All this has pissed Nero off a great deal, as always. He's only used the litter box once and I haven't seen him eat or drink. Though he often drinks out of the bathtub because there's always water dripping from the faucet. He's mad because Grim smells funny and appears to be "guarding" everything. It's quite amusing to watch. Every so often Grim will get this crazy idea to taunt Nero, so he'll run super-enthusiastically over to him (but not even touch him!), and Nero will freak out and hiss and stumble backwards like a doof and get all offended. But mostly Grim just lays on the ground, perking up if you pet him.

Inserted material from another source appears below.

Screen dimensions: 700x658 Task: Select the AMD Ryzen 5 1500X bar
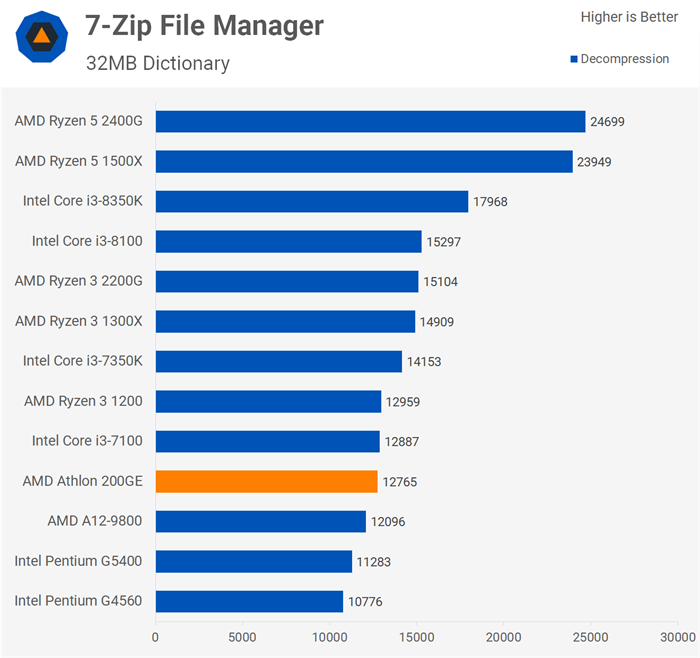364,162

I spent the night just moping in bed, not motivated to do anything but watch Steve play Persona 3 and Tumblr. My dad called me, all concerned because of the most recent Hyperbole and a Half, which I "shared" on Facebook. I explained to him that I HAVE been struggling a lot with depression over the past 2 months especially, but it's nothing new. I just really thought that was an accurate portrayal of what depression feels like. If I didn't have guilt, and the very real knowledge that if I were to allow myself to succumb like Allie and so many other people, life would only get that much harder. I'm a functioning depressive, but that doesn't mean I don't wish with all my heart that I could just lay in bed for weeks or months. I've done it before. But now I am accountable in different ways and it's not really an option right now. So I sulkily continue to sort-of function. But it was adorable that he called and wanted to talk about it. He admitted that he's coming to terms with these types of issues (finally! Around a decade ago he referred to Pam's medication as Quack Pills and scoffed at the idea of counseling), and encouraged me to seek help if I need it. I've been considered medication again, but I don't remember it really helping in the past, and I just don't have time for counseling. It was a pretty good talk, and I swear I like my dad more and more as we age. He's a pleasant man these days.